With 1 in 5 U.S. adults living with some degree of mental illness, millions of families across the country are touched by this issue. But a lack of mental health resources and access to quality care remains a concern in communities around the country. As the long-term impact of the COVID-19 pandemic unfold, we continue to learn how it has exacerbated an already deteriorating mental health situation in our nation.
Earlier this year, the Centers for Disease Control and Prevention released its latest Youth Risk Behavior Survey, which reported “increasing mental health challenges, experiences of violence, and suicidal thoughts and behaviors” among young people. According to the survey, teenage girls fared worse than boys with “nearly 1 in 3 (30%) seriously considered attempting suicide — up nearly 60% from a decade ago.”
Solutions to this growing problem, however, are complicated. There are various types and levels of disease that need to be treated in different ways. Depending on where one lives, the need for services can far outnumber the trained mental health professionals available, especially in rural areas. And while government agencies are attempting to address the lack of mental health resources, research and access to care, there is no way the government can solve this problem.
This shouldn’t come as a surprise as our federal government was never created to address these types of complex and personal challenges. More than 60 years after President John F. Kennedy established a program for community mental health centers, it is now viewed as a failure. According to the Treatment Advocacy Center, which is a fierce advocate for the seriously mentally ill and better public policies to support them, the program “did not provide care for the sickest patients released from the state hospitals.” Instead, the centers “focused on individuals with less severe problems,” leaving a large population suffering and without vital support.
Fortunately, Americans have a secret weapon in fighting this battle — private philanthropy. Philanthropy has historically played a life-saving role in the medical field from helping us to eradicate polio to the more recent development of the COVID-19 vaccine. And, today, philanthropy is supporting numerous nonprofits that serve those living with mental illness, advance vital research and train mental health practitioners who can provide quality care.
One organization making great strides in early intervention and leading the nation in grief and trauma counseling for children and teens is the Hackett Center for Mental Health. Based in Dallas, the Hackett Center’s inaugural effort was launched to help heal communities traumatized by Hurricane Harvey. The center has since advanced a range of regional mental health initiatives that focus primarily on children, youth and families — such as helping children cope with the aftermath of the COVID-19 pandemic.
Another vulnerable population that consistently struggles with mental health issues is our nation’s veterans.

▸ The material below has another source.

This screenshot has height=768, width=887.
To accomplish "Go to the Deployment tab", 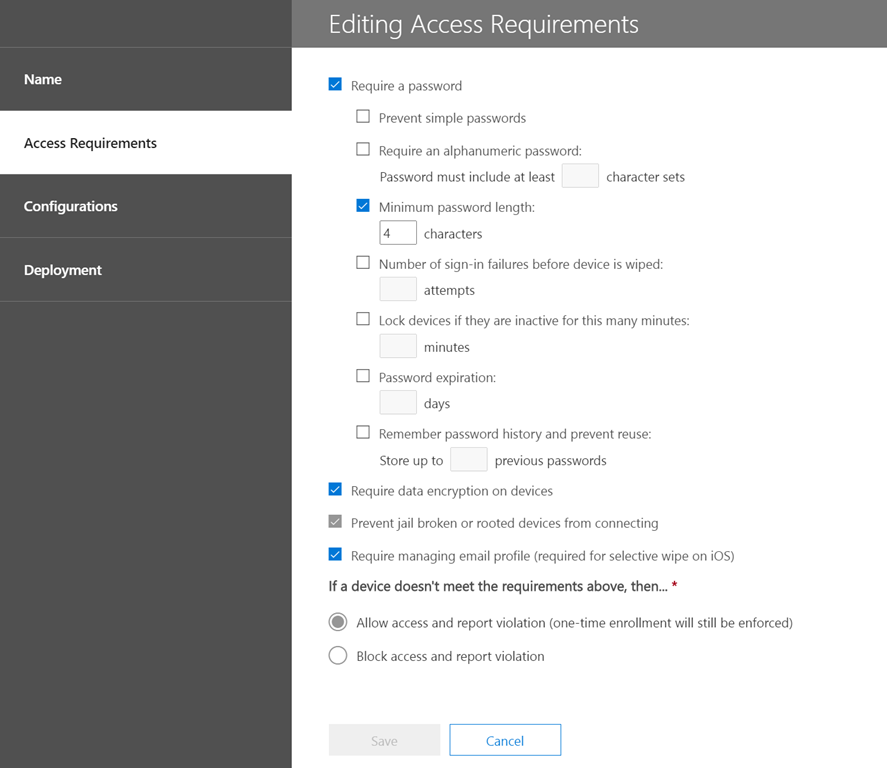I will (63, 270).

According to the Wounded Warrior Project, “1 in 3 veterans live with post-traumatic stress disorder” and “1 in 3 veterans also feel they don’t get the mental health services they need.”
After learning about problems with the care some veterans were receiving from the Veterans Health Administration, Home Depot co-founder Bernie Marcus decided he needed to get involved. Today, the Marcus Foundation helps care for as many as 20,000 veterans diagnosed with conditions like traumatic brain injury and post-traumatic stress annually by partnering with local hospitals to create a network of mental health support. Its innovative Atlanta-based SHARE Military Initiative rehabilitation program, for instance, has gained national renown for the education, care and support it provides to veterans and service members — at no cost to them.
Mental health issues also contribute to other challenges like poverty and homelessness. Studies consistently show that 25% to 30% of the homeless population struggles with severe mental illness. Psychiatrist E. Fuller Torrey, who treated homeless patients with severe mental illness in Washington, D.C., for 15 years, has argued the decision to shut down public psychiatric hospitals left many without adequate care.
Fuller founded the Treatment Advocacy Center in 1998 to help eliminate barriers to timely and effective mental health treatment by advocating for improved treatment laws at the state level. Today, the center also publishes evidence-based research on the consequences of untreated severe mental illness, provides training for mental health professionals and educates the public about severe mental illness.
The lack of access to quality mental health care is indeed a crisis in this country, but solutions are out there. Public education, reducing stigma, supporting mental health research and engaging families and faith communities in solutions are all ways that we can contribute to addressing this crisis — and private philanthropy is leading the way in supporting them.
Christie Herrera is interim president and CEO of Philanthropy Roundtable. She wrote this column for The Dallas Morning News.